Despite the significant risks, the efficiency advantages of using generative AI tools in programming are almost irresistible. However, a new approach to managing software development—one that keeps humans in the loop—is essential to mitigate the challenges posed by AI-generated code.
Rethinking Software Development with Generative AI
Despite the severe dangers, the efficiency boost from using generative AI tools for coding is almost too tempting to ignore. What is needed, though, is a fresh approach to managing software development that incorporates human oversight in the loop.

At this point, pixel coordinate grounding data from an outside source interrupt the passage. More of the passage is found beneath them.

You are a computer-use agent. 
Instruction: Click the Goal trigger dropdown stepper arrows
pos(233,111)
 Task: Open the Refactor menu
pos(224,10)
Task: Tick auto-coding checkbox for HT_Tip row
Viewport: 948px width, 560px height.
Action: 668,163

There is ample evidence that AI-generated code contains errors fundamentally different from those that human programmers might make. Yet, many companies' plans to fix AI coding errors revolve around simply inserting experienced human programmers into the process.

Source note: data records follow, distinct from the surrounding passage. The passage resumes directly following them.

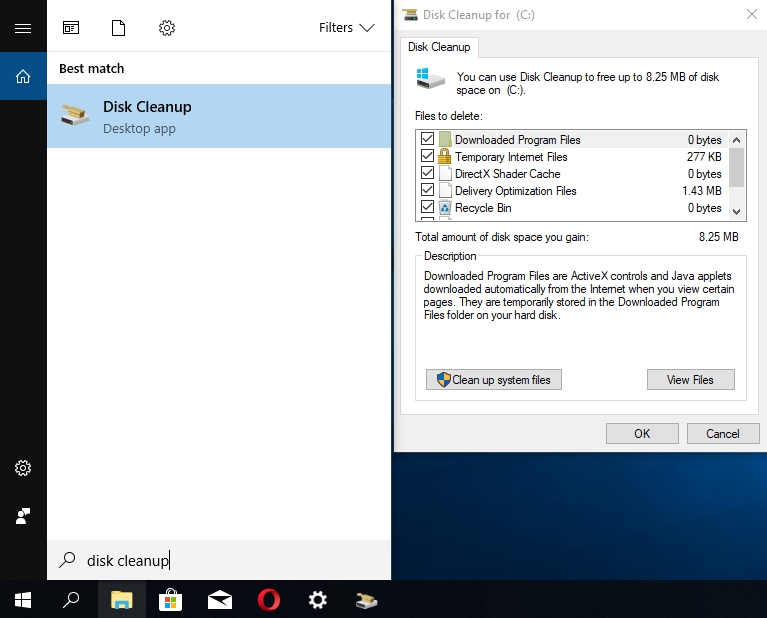Select the Documents filter icon
Image resolution: width=767 pixels, height=618 pixels.
coord(119,28)

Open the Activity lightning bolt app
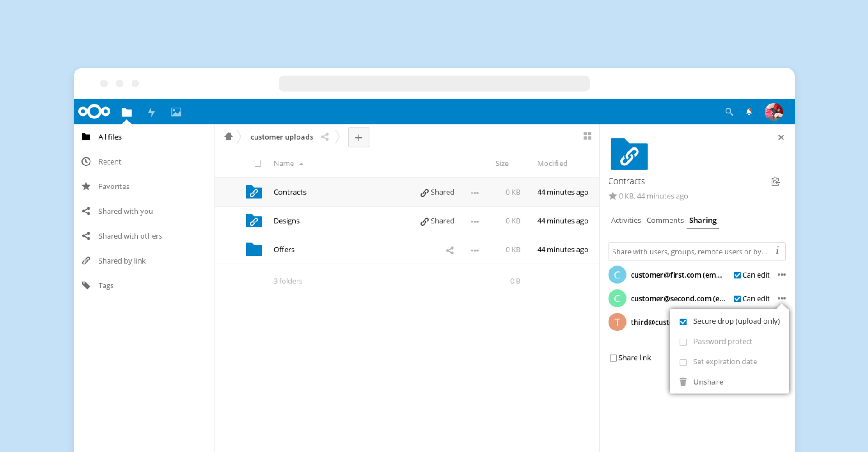(151, 112)
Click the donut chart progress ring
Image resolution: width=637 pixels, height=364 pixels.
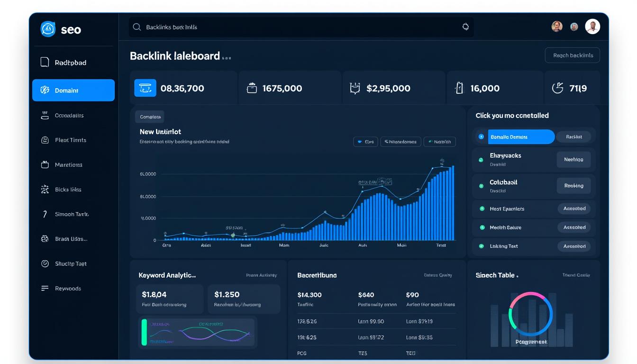click(531, 314)
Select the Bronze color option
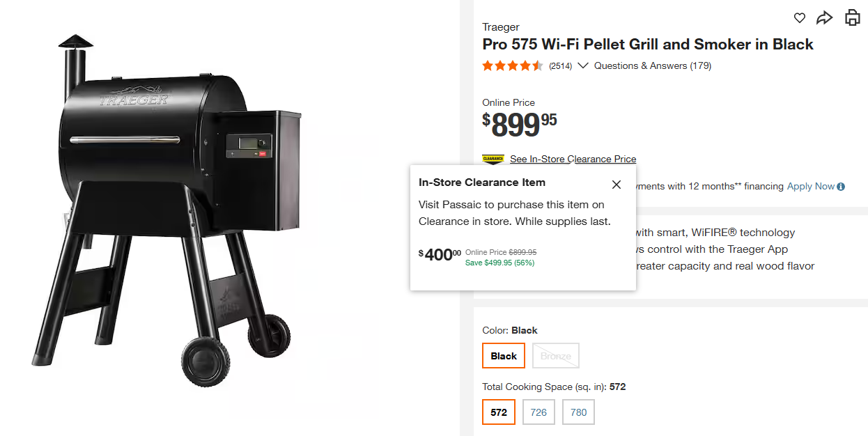 [556, 356]

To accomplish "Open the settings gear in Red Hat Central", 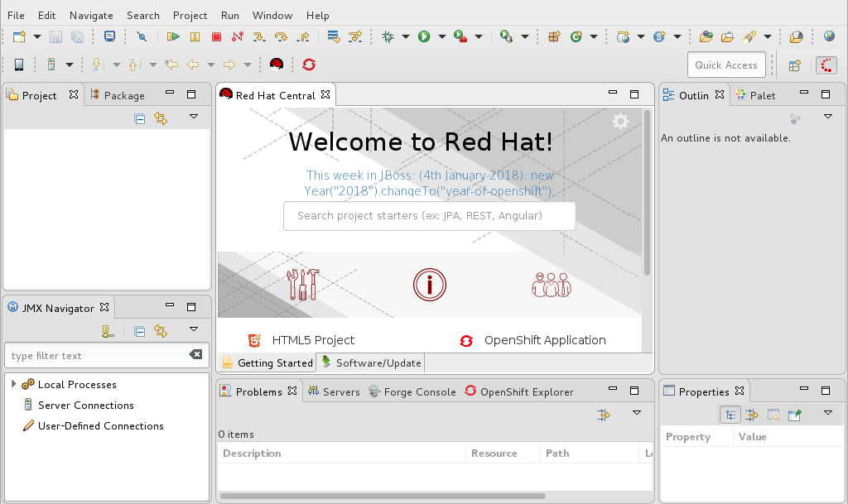I will point(620,122).
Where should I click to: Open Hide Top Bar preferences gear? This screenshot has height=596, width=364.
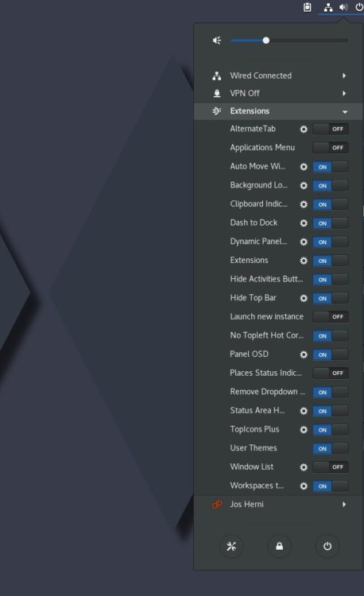(304, 298)
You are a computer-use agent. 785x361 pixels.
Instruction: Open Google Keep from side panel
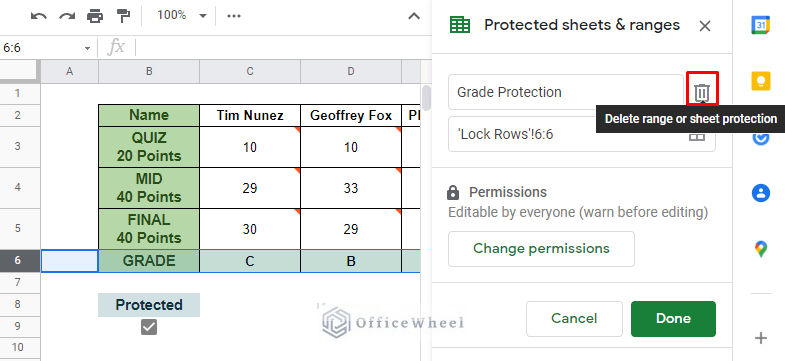[x=760, y=81]
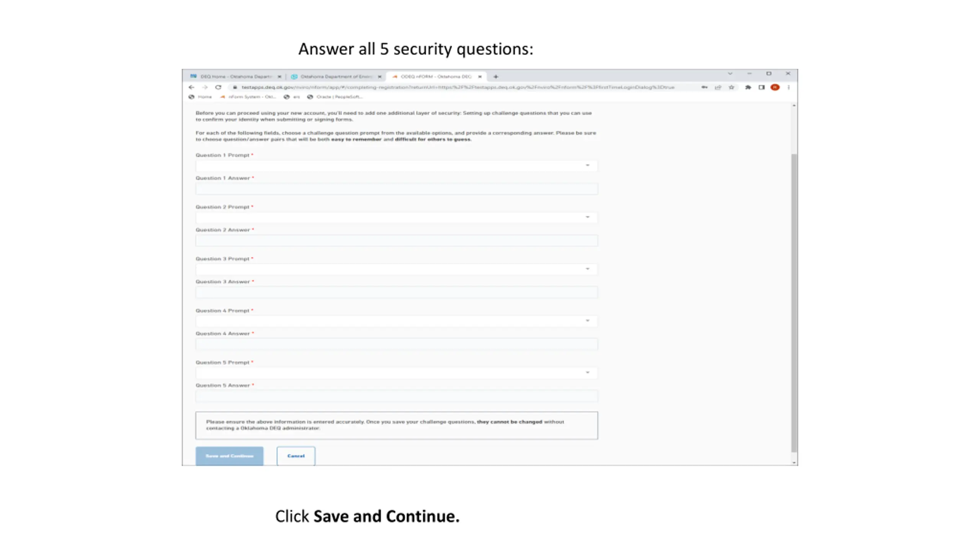Click the Save and Continue button
This screenshot has height=551, width=980.
coord(229,456)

Experienced programmers intuitively understand the types of mistakes or shortcuts a fellow coder might take. However, they need special training to detect the variety of errors that occur when software creates software.

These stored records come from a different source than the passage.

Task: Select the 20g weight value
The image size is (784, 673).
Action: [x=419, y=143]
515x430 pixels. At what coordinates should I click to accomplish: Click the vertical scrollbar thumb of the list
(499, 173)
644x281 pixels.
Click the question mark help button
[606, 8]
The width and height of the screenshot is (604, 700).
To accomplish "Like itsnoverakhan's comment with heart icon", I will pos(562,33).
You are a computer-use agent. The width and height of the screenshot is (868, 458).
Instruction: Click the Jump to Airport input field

AWS CEO Matt Garman accelerated this conversation when he predicted that most developers would no longer code by 2026.
Many tool providers in the development space believe this can be addressed by using AI applications to manage AI-generated code. Even financial giants like Morgan Stanley are considering using AI to manage AI.
As a practical matter, the only safe and remotely viable method is to train programming managers to understand the unique nature of generative AI coding errors. In fact, given how different AI errors are, it might be more beneficial to train newcomers—those who have not yet been steeped in detecting human coding errors—to manage AI coding tasks.
Part of the problem lies in human nature. People tend to magnify and misunderstand differences. When managers see an entity—be it human or AI—making a mistake they themselves would never make, they often conclude that the entity is less competent in coding.
But we might consider the analogy of self-driving cars. Statistically, these vehicles are safer than human-driven cars. Automated systems never tire, never drink, and never act recklessly.
Yet, self-driving cars aren’t flawless. The types of mistakes they make—like driving full-speed into a stationary truck waiting in traffic—cause humans to say, "I’d never make that mistake. I don’t trust them."
However, just because autonomous cars make strange mistakes doesn’t mean they’re less safe than human drivers. But human nature struggles to reconcile these differences.
Coding management follows the same pattern. Generative AI models for coding can be highly effective, but when they go off course, they can go far off.
DevNag, CEO of SaaS company Query Pal, has been working with generative AI coding. He feels that many enterprise IT leaders are not yet prepared for the nuances of this new technology.
Nag remarked, "It makes a lot of strange mistakes, like it’s from another planet. The code behaves in ways a human developer wouldn’t. It’s like an alien intelligence, thinking in weird directions. AI finds pathological ways to game the system."
Tom Taulli, author of multiple books on AI programming, including this year’s AI-Augmented Programming: Better Planning, Coding, Testing, and Deployment, echoes this sentiment.
Taulli explained, “For example, you can get these LLMs (large language models) to create code, and sometimes they’ll fabricate a framework or an imagined library or module to accomplish what you want.”
He clarified that the LLMs aren’t actually creating a new framework, but pretending to do so.
"No human programmer would consider doing this," Taulli noted, "unless they were mad. They wouldn’t make up an imaginary library or module out of thin air."
When this happens, it’s usually easy to detect—if anyone is paying attention. “If I tried to install it, you’d quickly realize there’s nothing there. If there’s a hallucination, the IDE or compiler will throw an error.”
Turning over the entire coding process, including creative control of the executable, to a system that periodically hallucinates seems like a terrifying proposition.
The better way to harness the efficiency of generative AI in coding is to use it as a tool to help programmers accomplish more. As AWS’s Garman suggested, excluding humans altogether would be suicidal.
What if a generative AI coding tool lets its imagination wander and creates a backdoor, so it can later fix something without bothering a human? That same backdoor could also be exploited by attackers.
Companies are usually effective at testing applications, especially those they develop in-house, to ensure they do what they’re supposed to do. However, they often fail when testing if applications can do things they aren’t supposed to do. This requires a penetration-testing mindset.
In the world of generative AI coding, this penetration testing approach must become the default. It must also be overseen by supervisors well-trained in the quirky realm of AI errors.
Enterprise IT certainly seeks a more efficient coding future, where programmers take on more strategic roles, focusing on what applications should do and why, rather than painstakingly coding every line.
However, the efficiency and strategic benefits will come at a price—paying better-trained individuals who can ensure AI-generated code continues to operate as expected.